Здесь, может быть, Ольга невольно выдала бы свою тайну, если б не подоспела на помощь тётка.
- Вообразите, - сказала она, выходя из магазина, - каждый день бывал у нас, потом вдруг пропал. Мы собрались за границу; я послала к нему - сказали, что болен, не принимает: так и не видались.
- И вы не знаете? - заботливо спросил Штольц у Ольги.
Ольга пристально лорнировала проезжавшую коляску.
- Он в самом деле захворал, - сказала она, с притворным вниманием рассматривая проезжавший экипаж. - Посмотрите, ma tante, кажется, это наши спутники проехали.
- Нет, вы мне отдайте отчёт о моём Илье, - настаивал Штольц, - что вы с ним сделали? Отчего не привезли с собой?
- Mais ma tante vient de dire - говорила она.
- Он ужасно ленив, - заметила тётка, - и дикарь такой, что лишь только соберутся трое-четверо к нам, сейчас уйдёт. Вообразите, абонировался в оперу и до половины абонемента не дослушал.
- Рубини не слыхал, - прибавила Ольга.
Штольц покачал головой и вздохнул.
- Как это вы решились? Надолго ли? Что вам вдруг вздумалось? - спрашивал Штольц.
- Для неё по совету доктора, - сказала тётка, указывая на Ольгу. - Петербург заметно стал действовать на неё, мы и уехали на зиму, да вот ещё не решились, где провести её: в Ницце или в Швейцарии.
- Да, вы очень переменились, - задумчиво говорил Штольц, впиваясь глазами в Ольгу, изучая каждую жилку, глядя ей в глаза.
Полгода прожили Ильинские в Париже: Штольц был ежедневным и единственным их собеседником и путеводителем.

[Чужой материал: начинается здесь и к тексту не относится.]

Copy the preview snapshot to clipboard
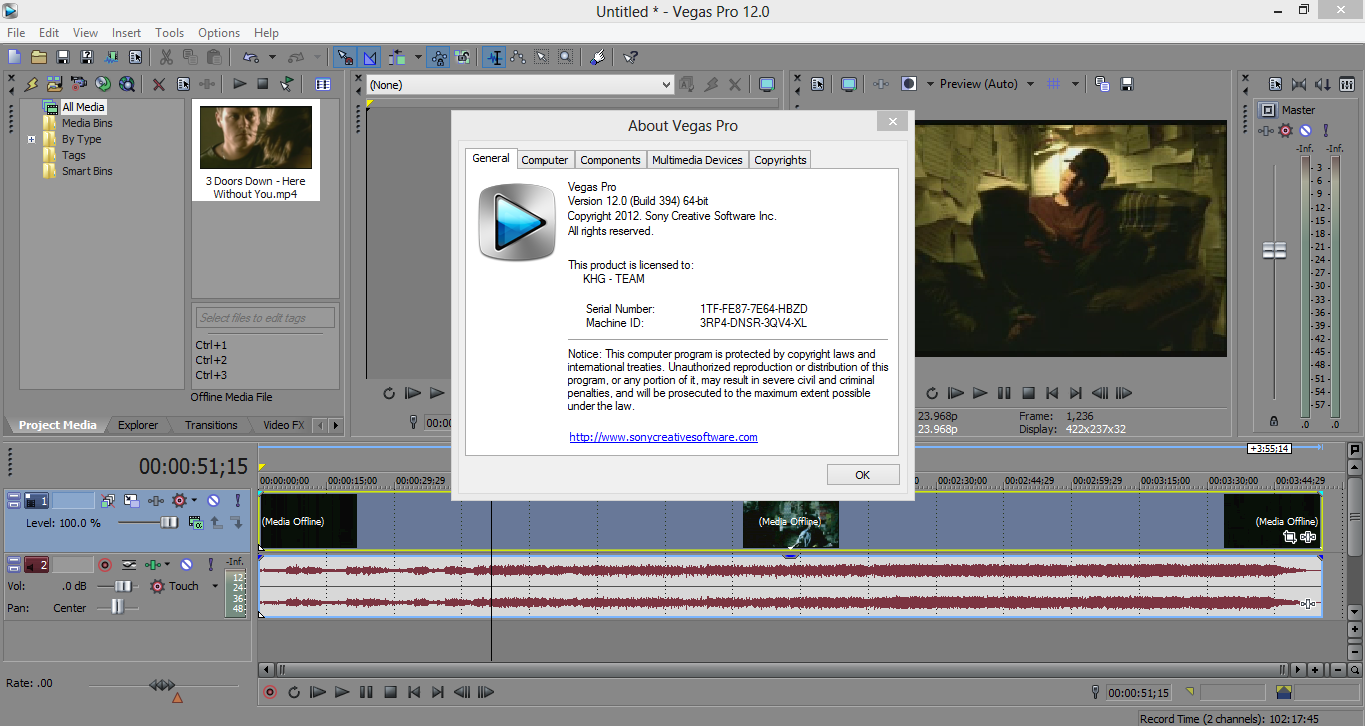 (1102, 84)
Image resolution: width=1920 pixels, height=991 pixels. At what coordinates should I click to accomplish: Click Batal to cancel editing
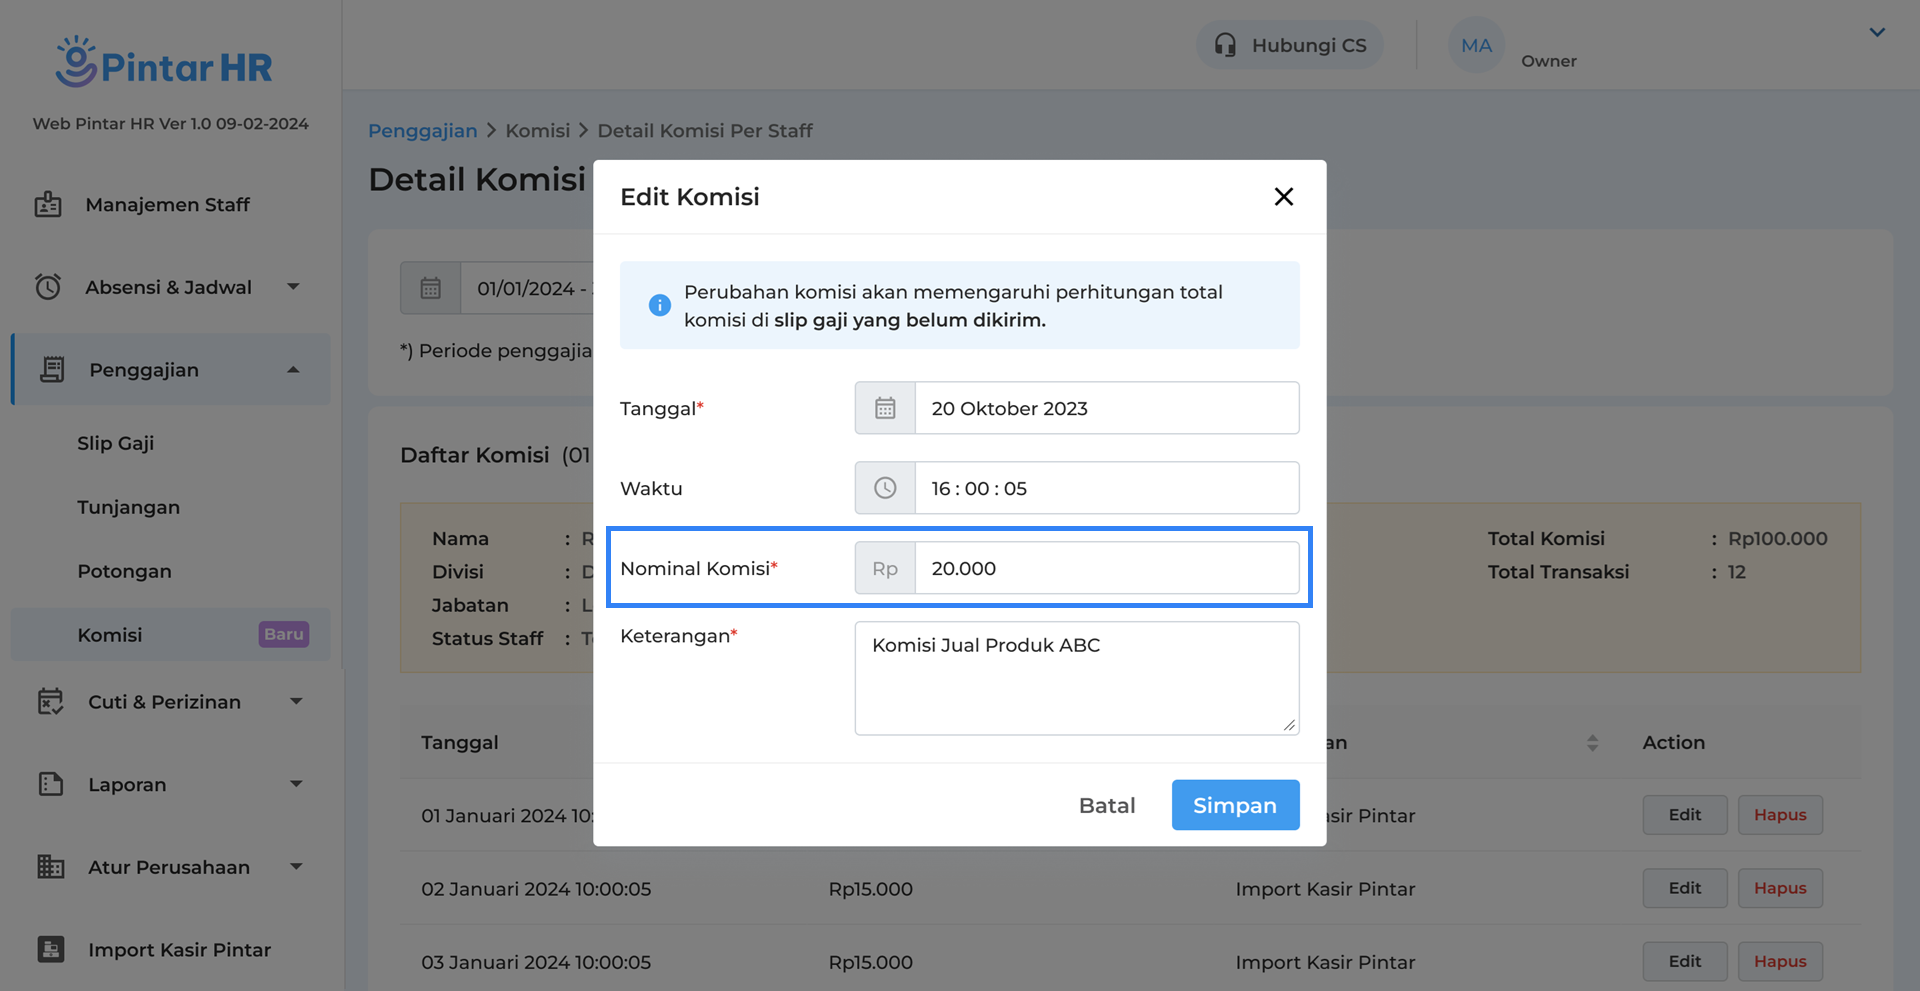(x=1107, y=805)
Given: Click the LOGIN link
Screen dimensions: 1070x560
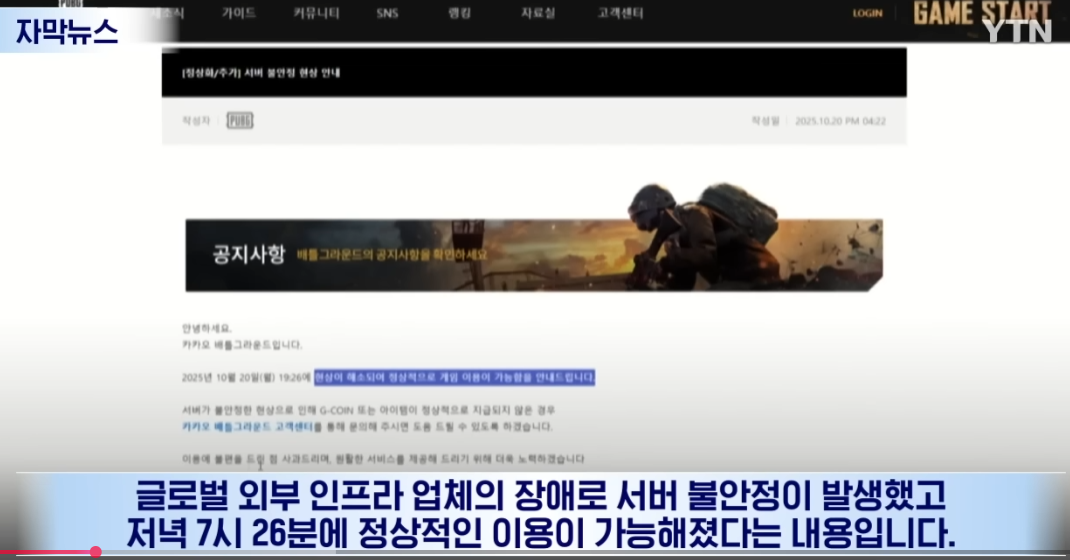Looking at the screenshot, I should [x=867, y=13].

Ольга заметно начала оправляться; от задумчивости она перешла к спокойствию и равнодушию, по крайней мере наружно. Что у ней делалось внутри - бог ведает, но она мало-помалу становилась для Штольца прежнею приятельницею, хотя уже и не смеялась по-прежнему громким, детским, серебряным смехом, а только улыбалась сдержанной улыбкой, когда смешил её Штольц. Иногда даже ей как будто было досадно, что она не может не засмеяться.
Он тотчас увидел, что её смешить уже нельзя: часто взглядом и нессиметрично лежащими одна над другой бровями со складкой на лбу она выслушает смешную выходку и не улыбнётся, продолжает молча глядеть на него, как будто с упрёком в легкомыслии или с нетерпением, или вдруг, вместо ответа на шутку, сделает глубокий вопрос и сопровождает его таким настойчивым взглядом, что ему станет совестно за небрежный, пустой разговор.
Иногда в ней выражалось такое внутреннее утомление от ежедневной людской пустой беготни и болтовни, что Штольцу приходилось внезапно переходить в другую сферу, в которую он редко и неохотно пускался с женщинами. Сколько мысли, изворотливости ума тратилось единственно на то, чтоб глубокий, вопрошающий взгляд Ольги прояснялся и успокаивался, не жаждал, не искал вопросительно чего-нибудь дальше, где-нибудь мимо его!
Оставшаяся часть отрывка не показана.